WHAT TO WORK ON ▸
Copy every entry word for word, but skip the pictures.

Items from a dataset:
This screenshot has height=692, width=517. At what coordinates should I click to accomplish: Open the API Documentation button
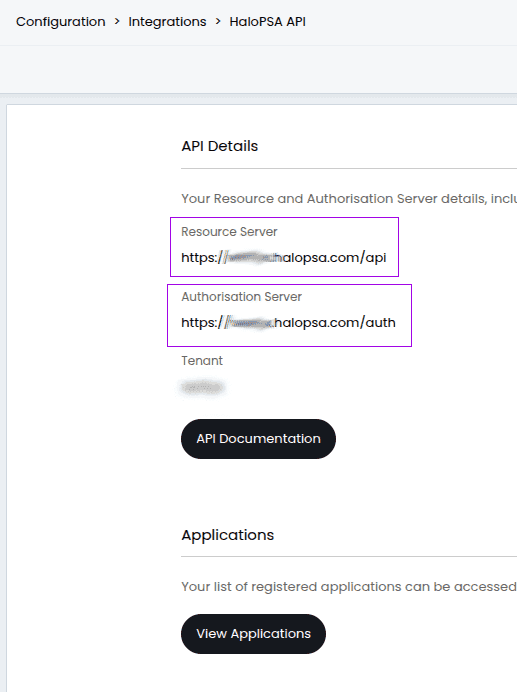point(258,439)
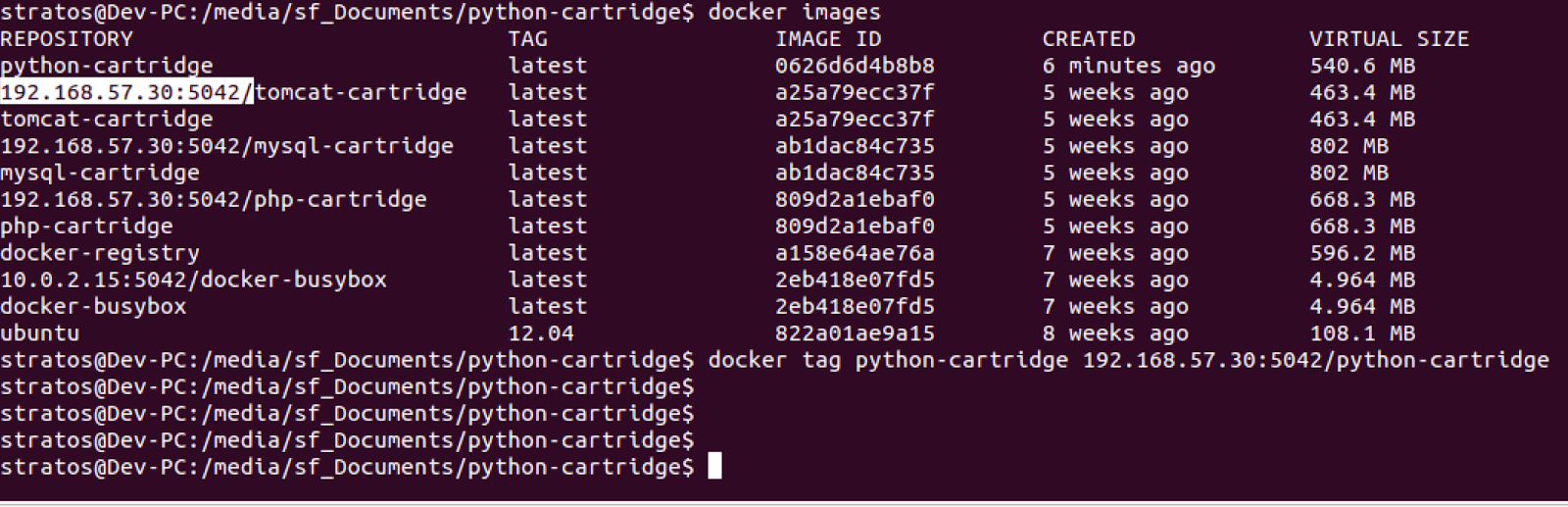Click the ubuntu repository name
Viewport: 1568px width, 507px height.
[x=40, y=333]
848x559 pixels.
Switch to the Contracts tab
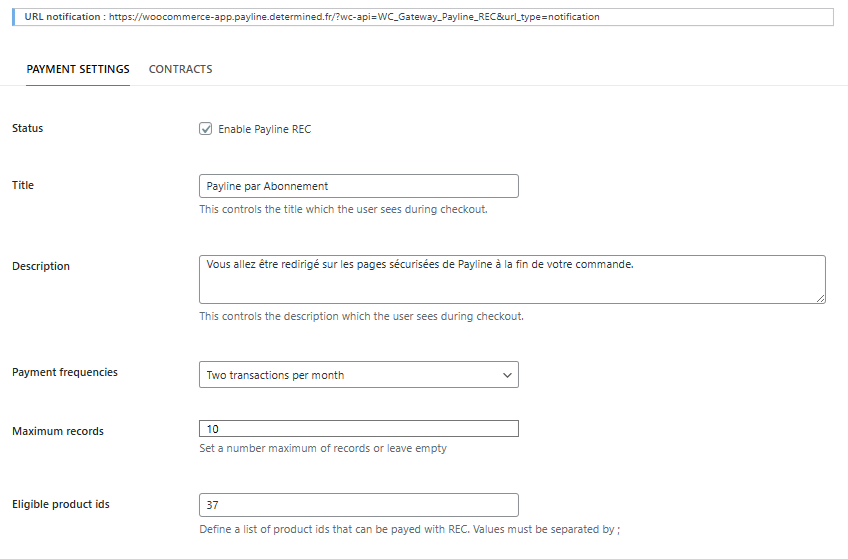click(x=180, y=69)
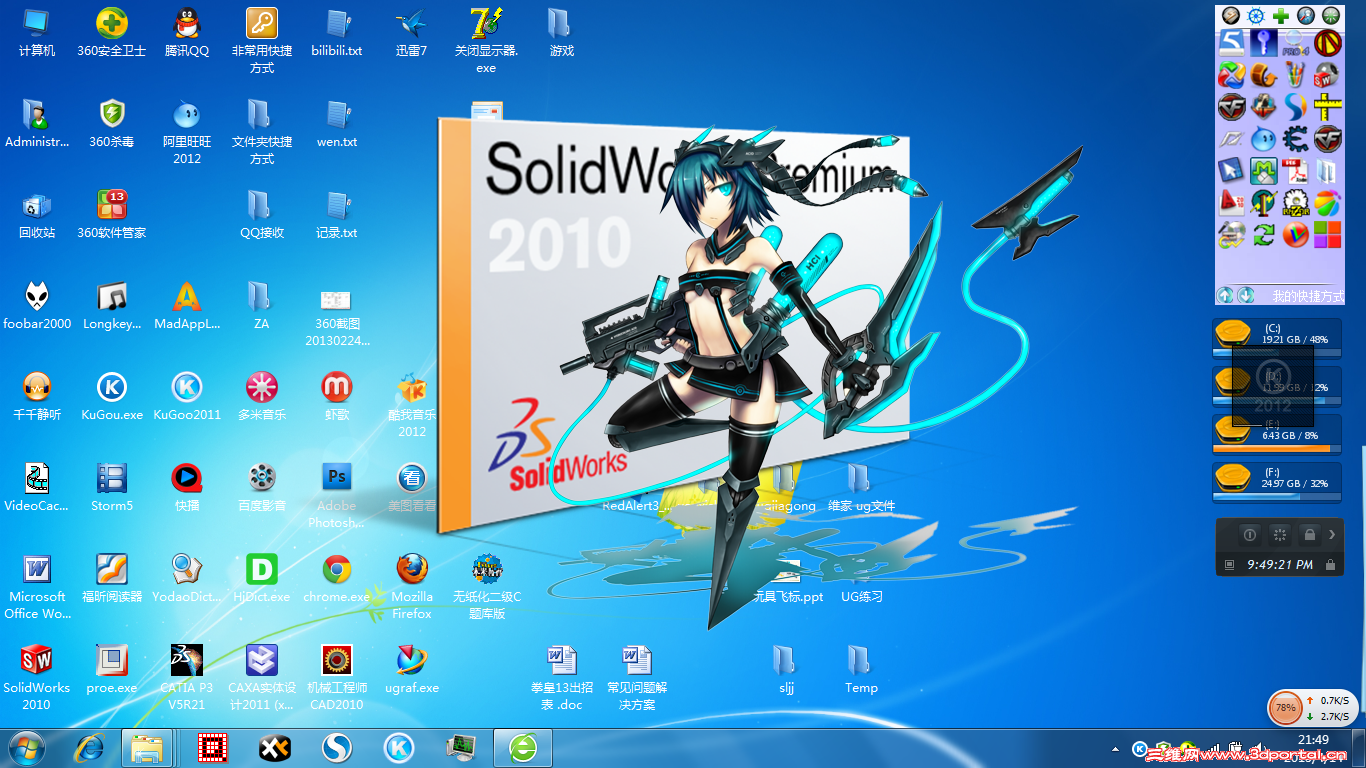
Task: Open Adobe Photoshop from the desktop
Action: (336, 478)
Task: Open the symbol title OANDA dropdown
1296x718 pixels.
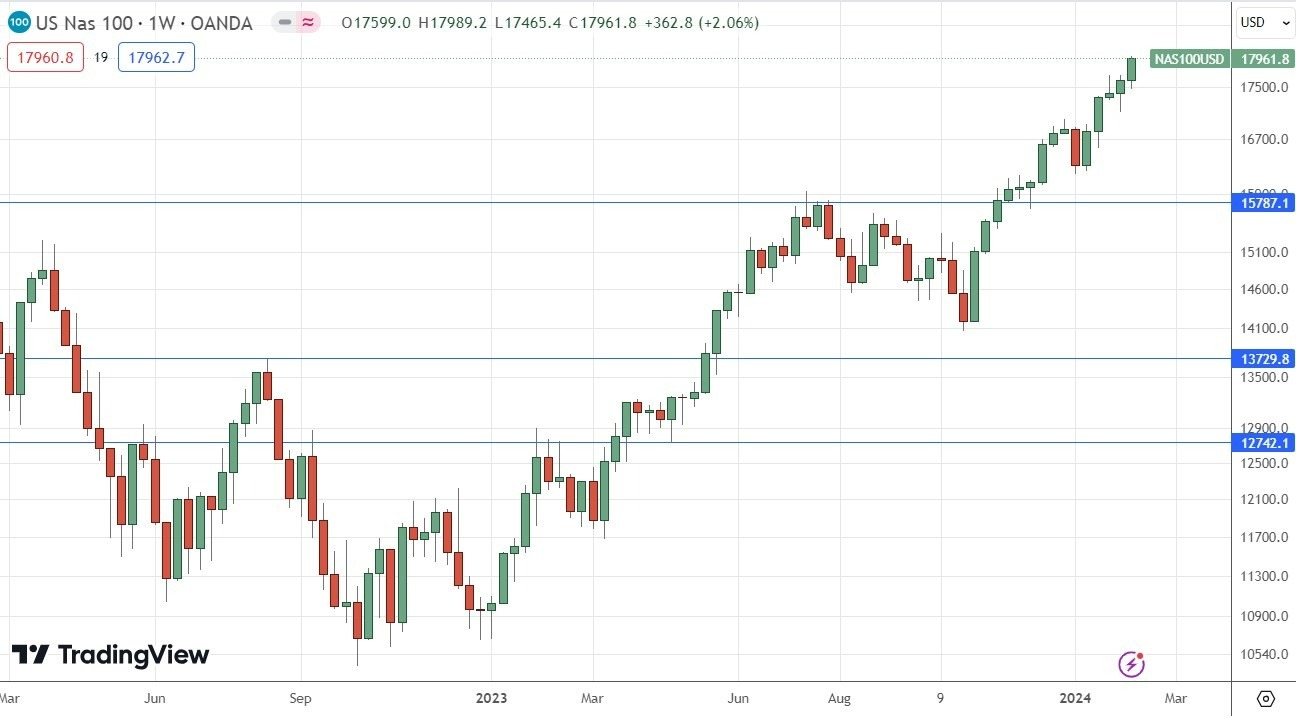Action: click(x=224, y=22)
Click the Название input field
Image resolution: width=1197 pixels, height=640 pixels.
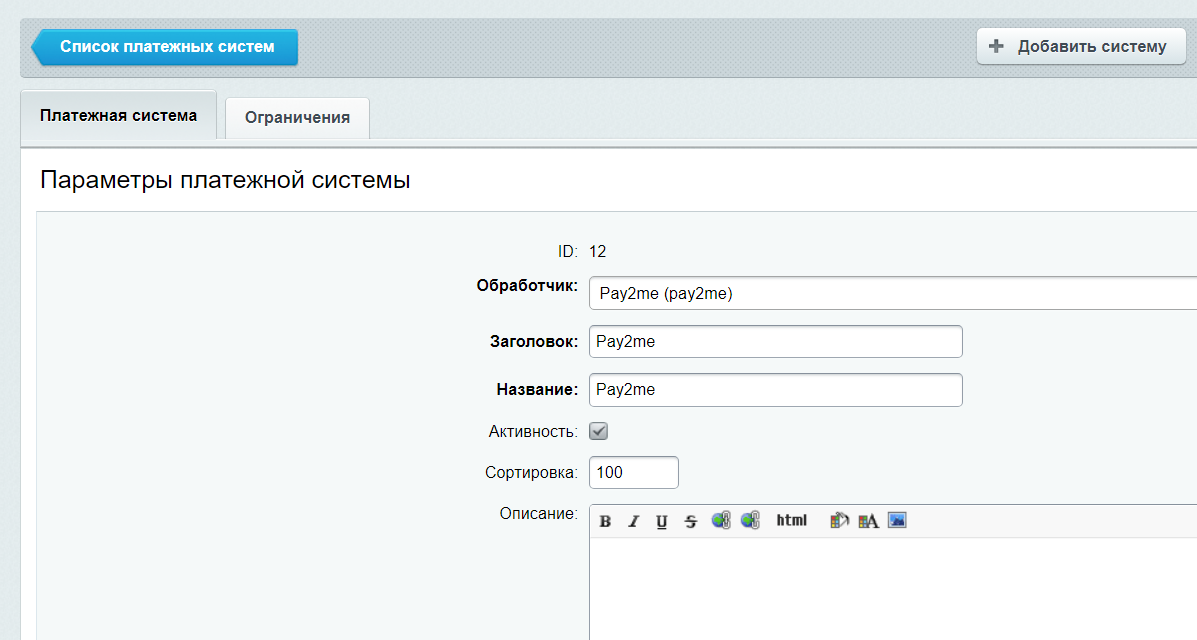coord(775,390)
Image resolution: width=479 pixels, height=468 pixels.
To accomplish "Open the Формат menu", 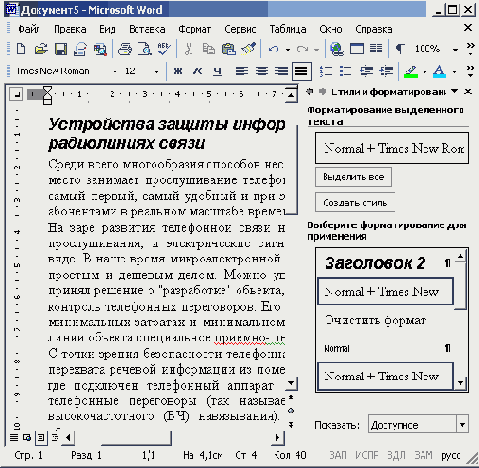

TASK RESPONSE ▸
This screenshot has height=692, width=517. At what coordinates should I click to accomplish: Open the API Documentation button
point(258,439)
Click the ubuntu repository name
Viewport: 1568px width, 507px height.
[x=40, y=333]
848x559 pixels.
Switch to the Contracts tab
click(x=180, y=69)
Task: Open Adobe Photoshop from the desktop
Action: (336, 478)
Task: Open the symbol title OANDA dropdown
1296x718 pixels.
Action: click(x=224, y=22)
Click the Название input field
Image resolution: width=1197 pixels, height=640 pixels.
coord(775,390)
Image resolution: width=479 pixels, height=468 pixels.
To accomplish "Open the Формат menu", 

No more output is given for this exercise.